Abstract

A multicenter, double-blind, randomized study was performed to evaluate the cardioprotective effects of diltiazem administered to patients with MB creatine kinase-confirmed acute non-Q-wave myocardial infarction. Nine centers enrolled a total of 576 patients, with 287 receiving diltiazem and 289 receiving placebo (90 mg every 6 h). Treatment was started 24-72 h after onset of clinical infarction and continued for up to 14 days. The primary endpoint was recurrent myocardial infarction, which was defined as an abnormal reelevation in plasma MB creatine kinase during the 14-day study period. MB creatine kinase samples were obtained every 12 h after randomization and were assayed by a central core laboratory using the glass bead adsorption method.

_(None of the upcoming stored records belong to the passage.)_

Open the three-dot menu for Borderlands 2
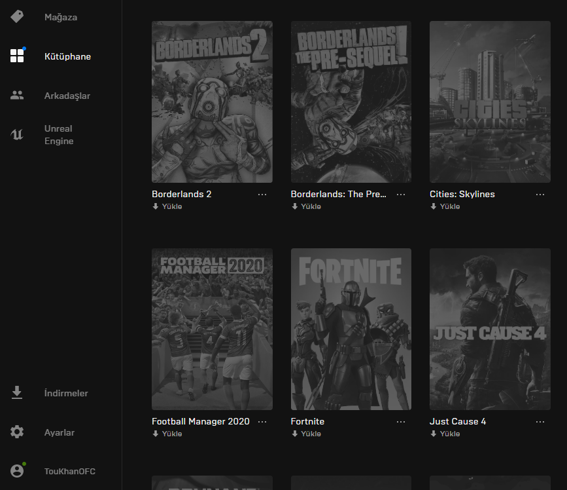Viewport: 567px width, 490px height. (x=262, y=195)

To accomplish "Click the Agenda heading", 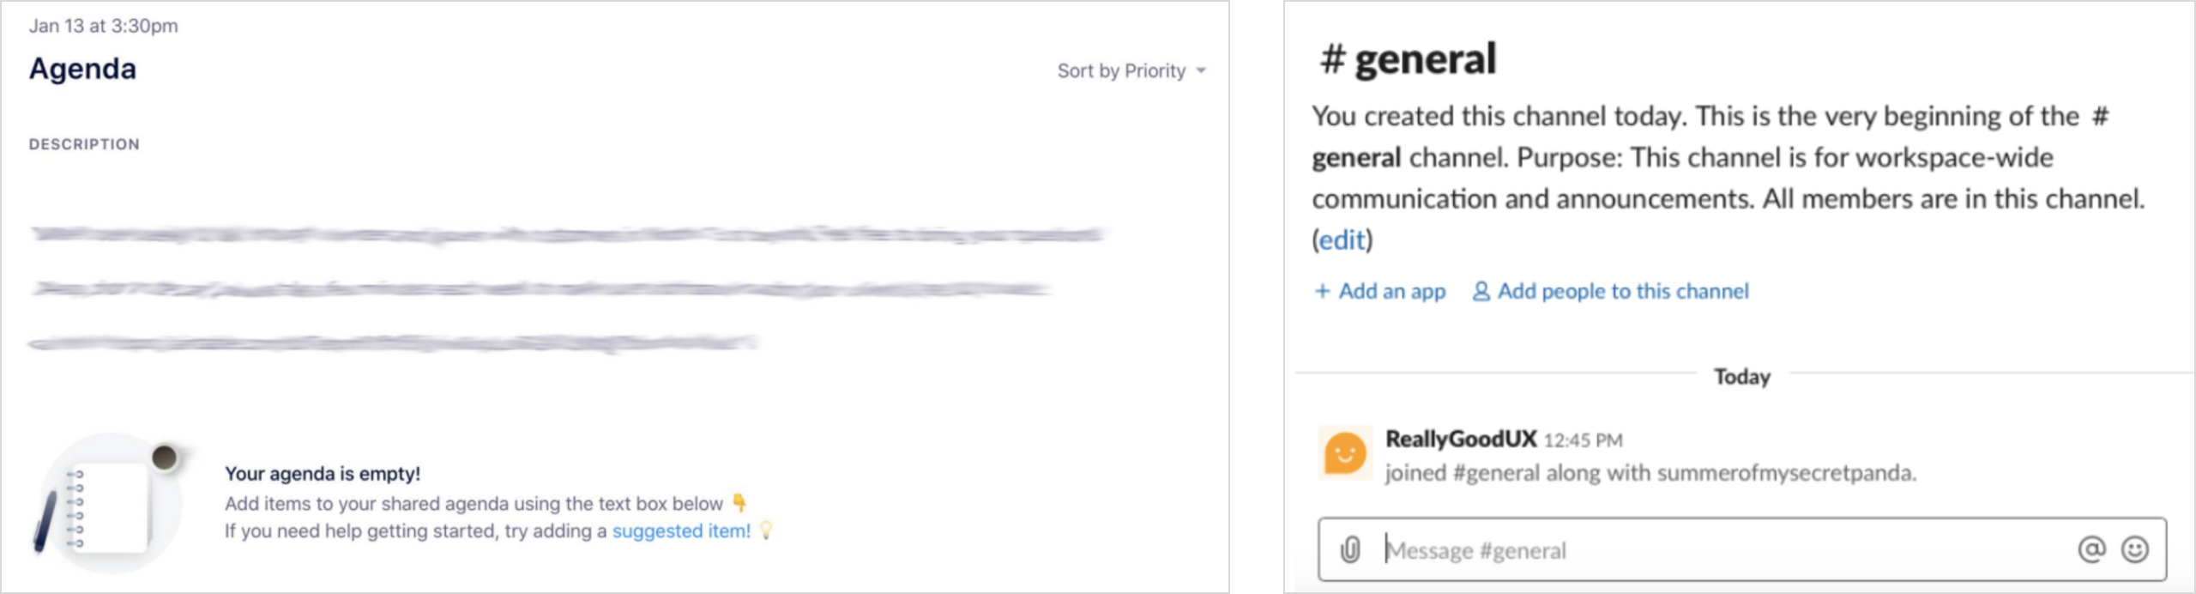I will 82,69.
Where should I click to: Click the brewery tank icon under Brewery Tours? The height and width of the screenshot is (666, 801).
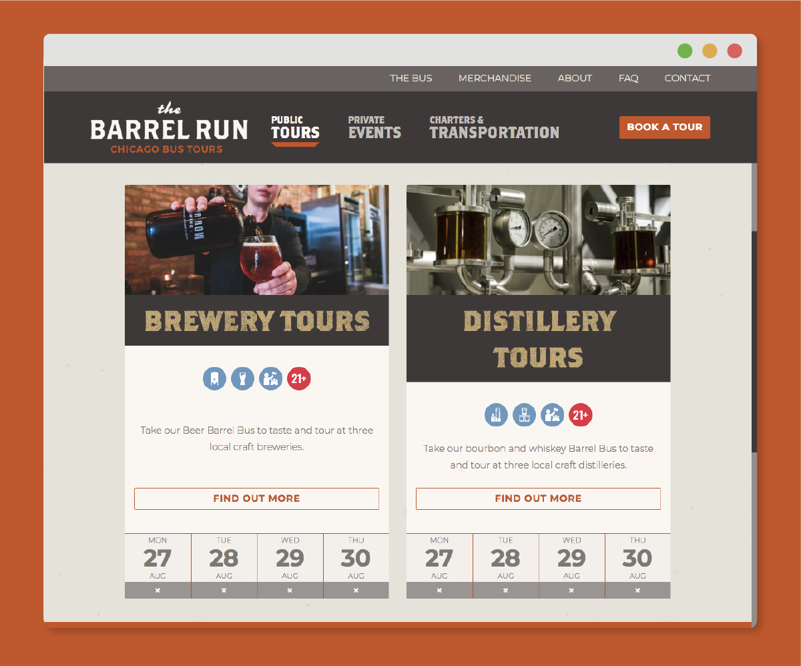(214, 378)
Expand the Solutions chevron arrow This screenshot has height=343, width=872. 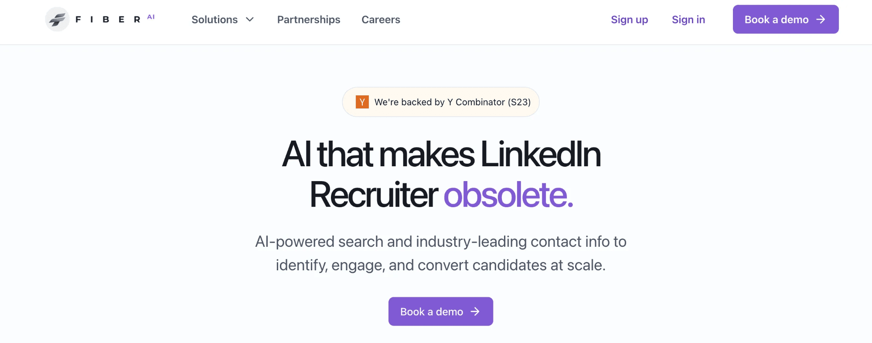249,20
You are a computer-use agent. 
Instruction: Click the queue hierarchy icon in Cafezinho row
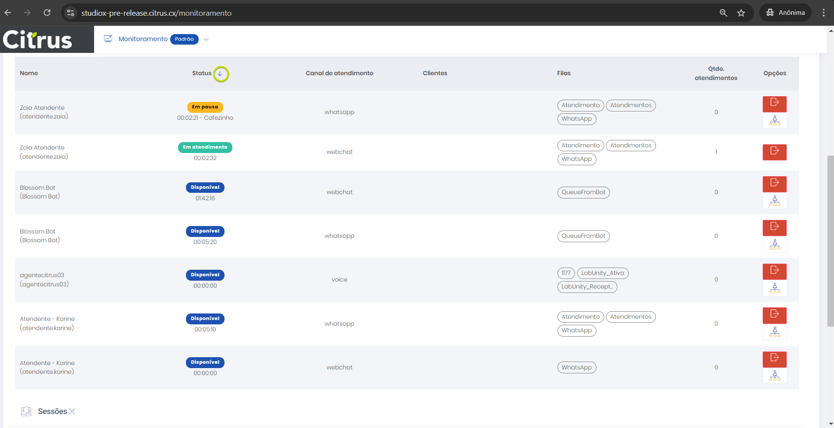point(774,121)
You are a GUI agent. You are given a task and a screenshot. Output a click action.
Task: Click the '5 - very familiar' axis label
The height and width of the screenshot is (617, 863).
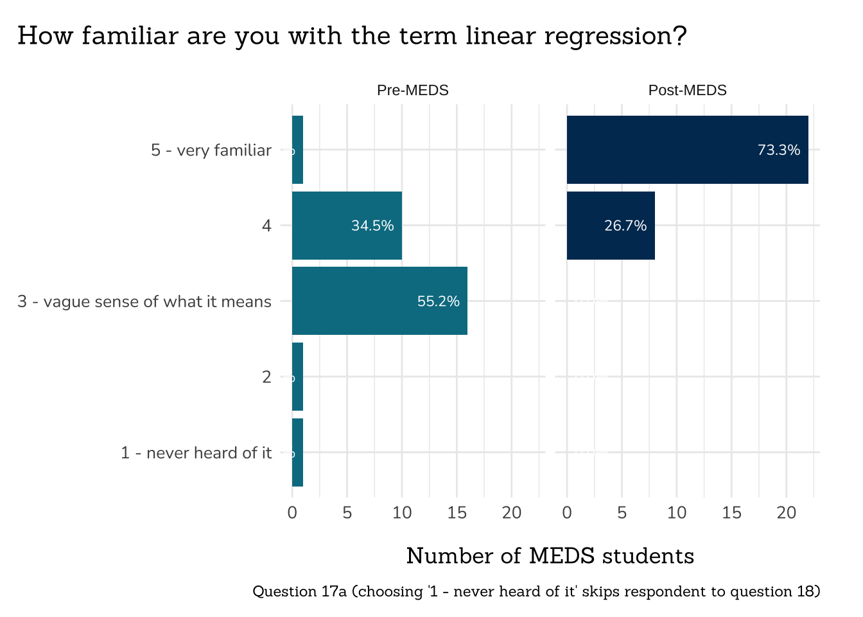211,150
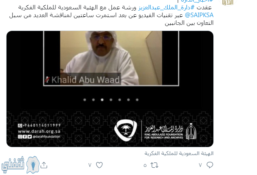Open the share upload icon
The width and height of the screenshot is (257, 175).
44,165
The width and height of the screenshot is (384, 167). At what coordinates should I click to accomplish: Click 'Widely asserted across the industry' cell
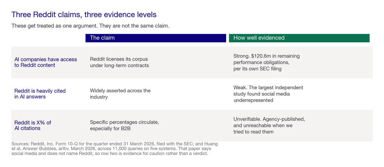tap(120, 94)
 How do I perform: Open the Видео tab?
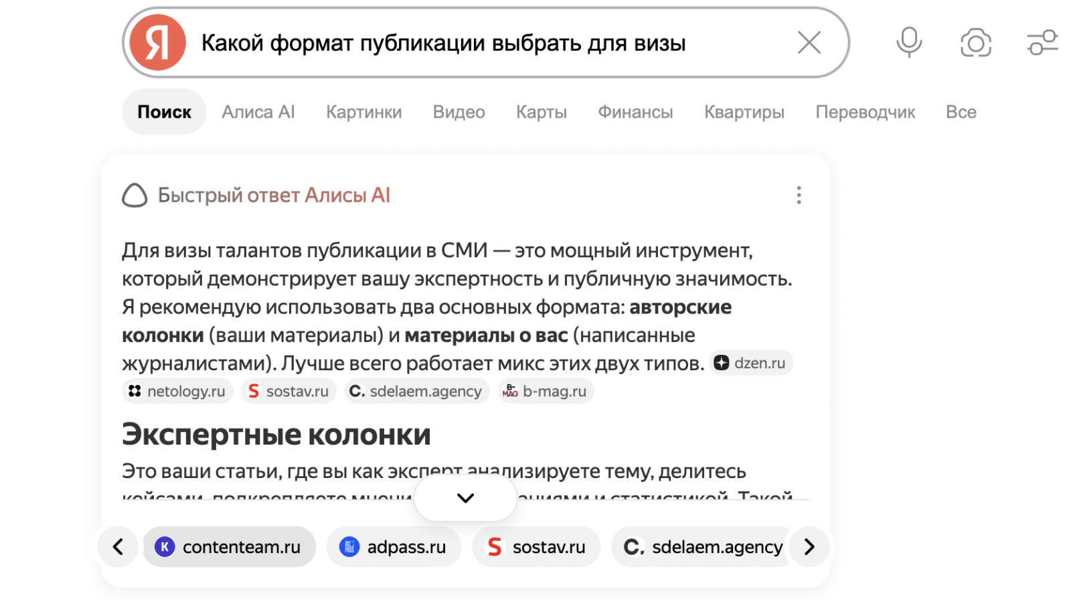[459, 112]
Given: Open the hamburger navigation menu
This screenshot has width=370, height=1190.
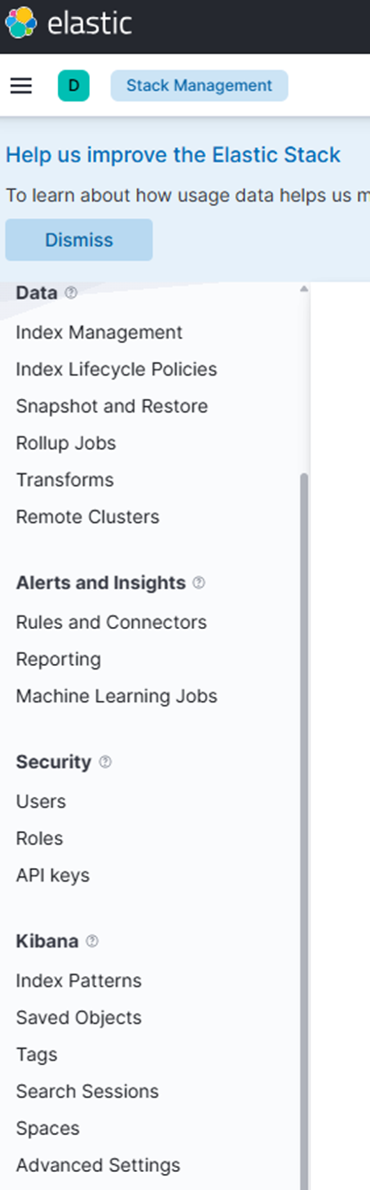Looking at the screenshot, I should [21, 86].
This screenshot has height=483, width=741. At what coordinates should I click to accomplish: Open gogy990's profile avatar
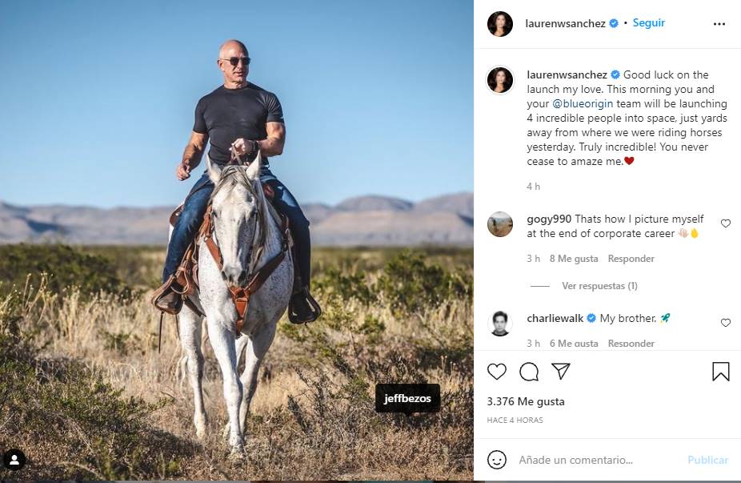point(500,224)
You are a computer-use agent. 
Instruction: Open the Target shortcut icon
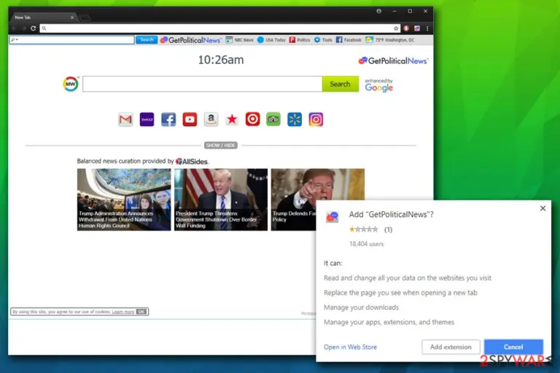(252, 119)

Recurrent myocardial infarction was documented in 27 patients in the placebo group (9.3%) versus 15 patients in the diltiazem group (5.2%)--reflecting a reduction of 51.2% in the cumulative life-table reinfarction rate (p = 0.0297). The significance of this difference for treatment effect remained at a comparable alpha-level after individual adjustments (Cox model) for age, gender, previous infarction, obesity, site of qualifying infarction, Killip Class at entry, and concurrent use of beta-blocking agents. Diltiazem also reduced the incidence of refractory postinfarction angina necessitating study withdrawal, and angina associated with transient ST-T changes by 49.7% (p = 0.0345) and by 28% (p = 0.0057), respectively. Atrioventricular block, bradycardia, hypotension, and sinus pauses were more common in patients receiving diltiazem, but the drug was well tolerated overall despite the fact that 61% of diltiazem patients were also taking beta-blockers. These results indicate that high-dose diltiazem is well tolerated, safe, and effective in the prevention of early reinfarction and severe angina after non-Q-wave infarction.